### What is needed:
Please give an exact printout of the records, without any pictures.

### Material shown:
########################################

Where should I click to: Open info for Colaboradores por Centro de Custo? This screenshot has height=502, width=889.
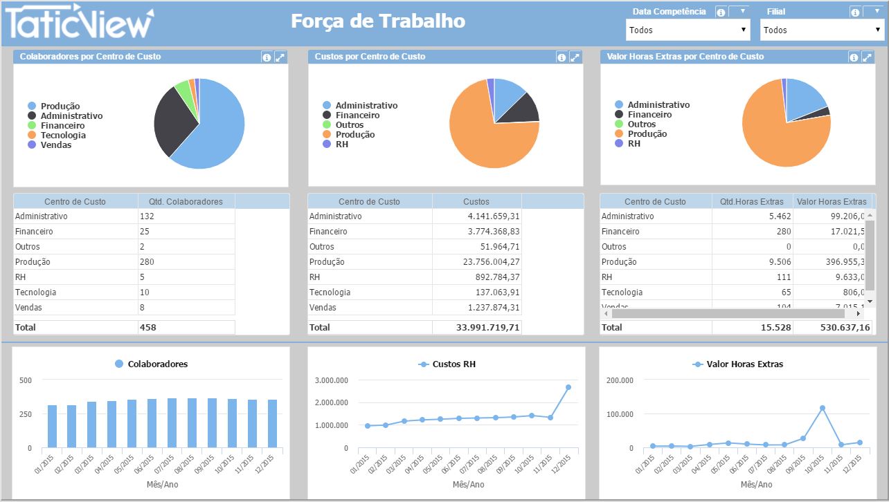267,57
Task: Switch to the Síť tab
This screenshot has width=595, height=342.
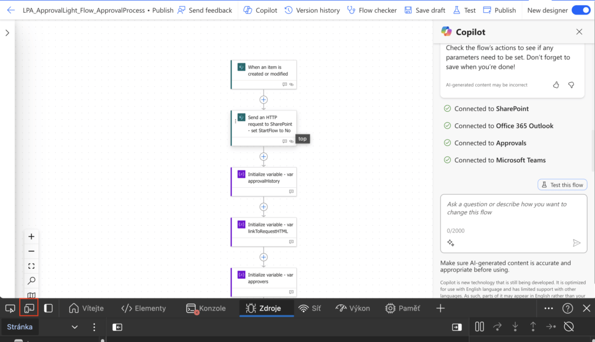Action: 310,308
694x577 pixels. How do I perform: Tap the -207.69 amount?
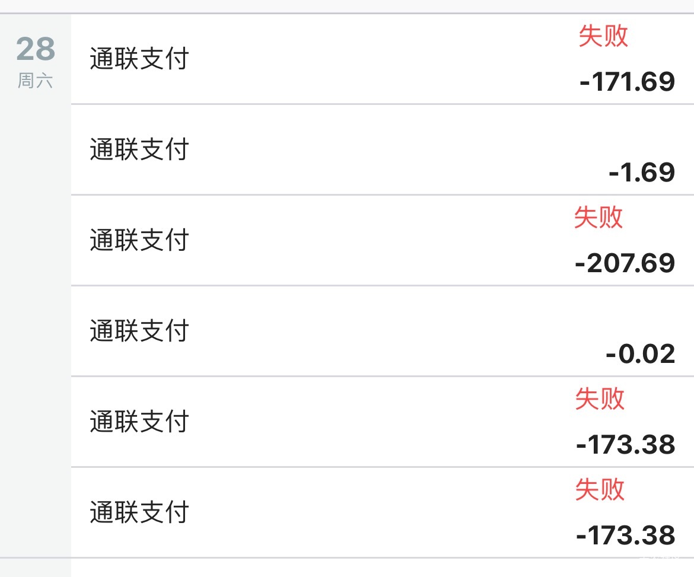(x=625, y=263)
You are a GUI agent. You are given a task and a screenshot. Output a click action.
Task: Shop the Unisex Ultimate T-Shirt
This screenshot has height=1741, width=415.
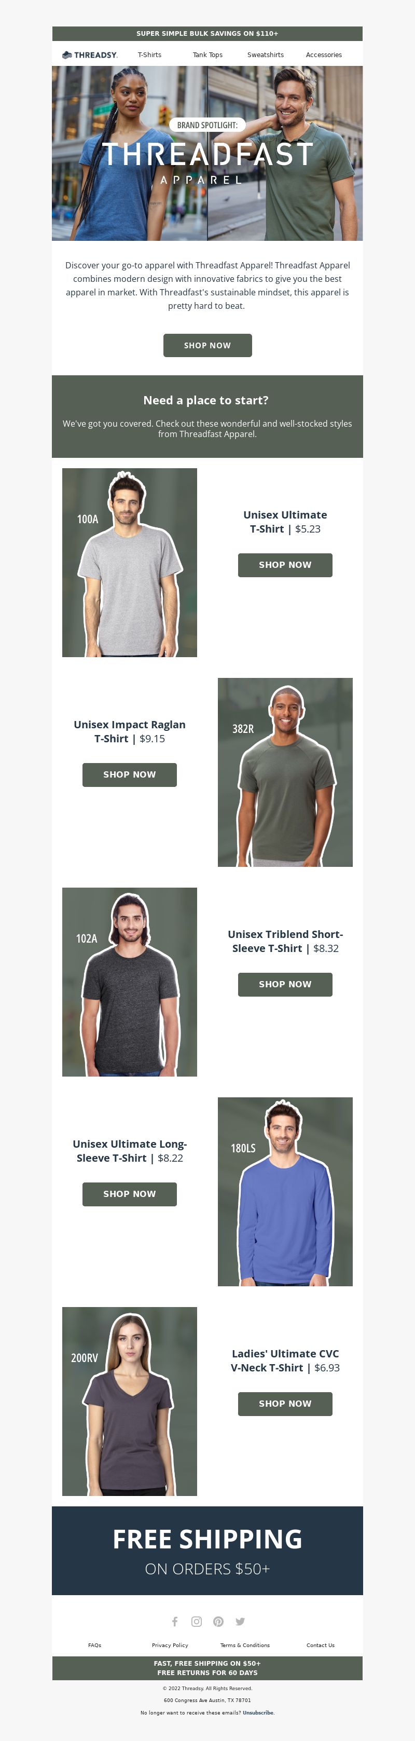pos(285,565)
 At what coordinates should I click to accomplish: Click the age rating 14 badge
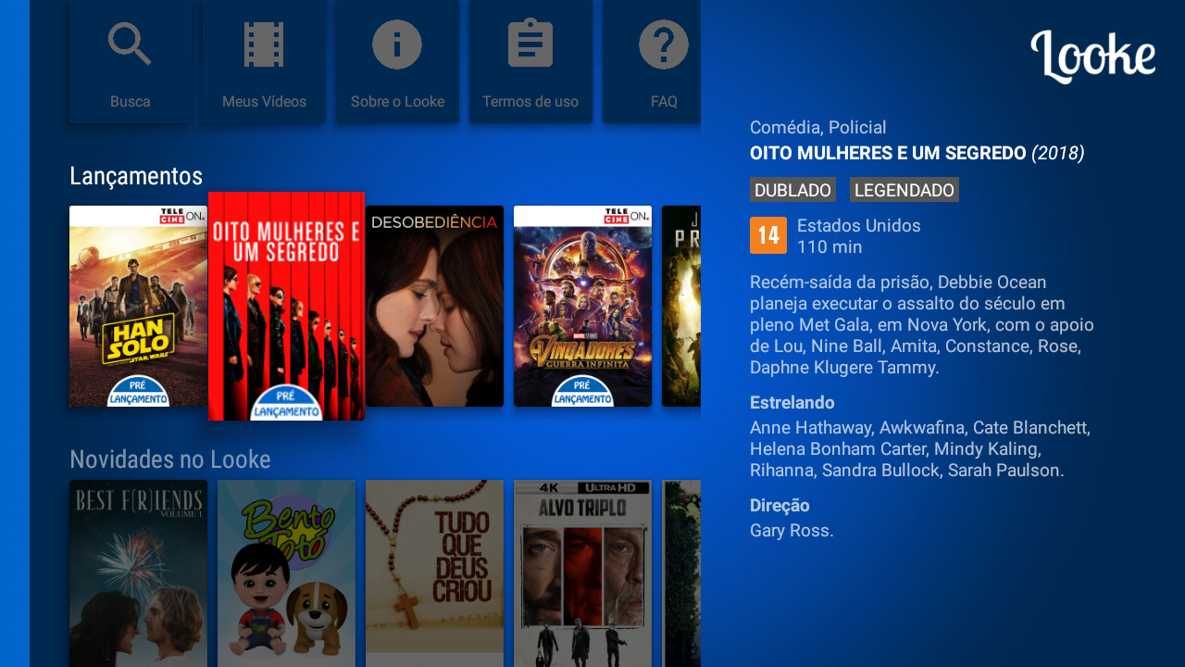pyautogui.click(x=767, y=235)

########################################

### Solution below:
Where should I click to: Open info for Colaboradores por Centro de Custo? This screenshot has height=502, width=889.
267,57
Task: Switch to the Síť tab
This screenshot has width=595, height=342.
Action: 310,308
694x577 pixels. How do I perform: Tap the -207.69 amount?
(x=625, y=263)
You are a GUI agent. You are given a task and a screenshot. Output a click action.
Task: Shop the Unisex Ultimate T-Shirt
This screenshot has height=1741, width=415.
pos(285,565)
 At what coordinates should I click to accomplish: Click the age rating 14 badge
pyautogui.click(x=767, y=235)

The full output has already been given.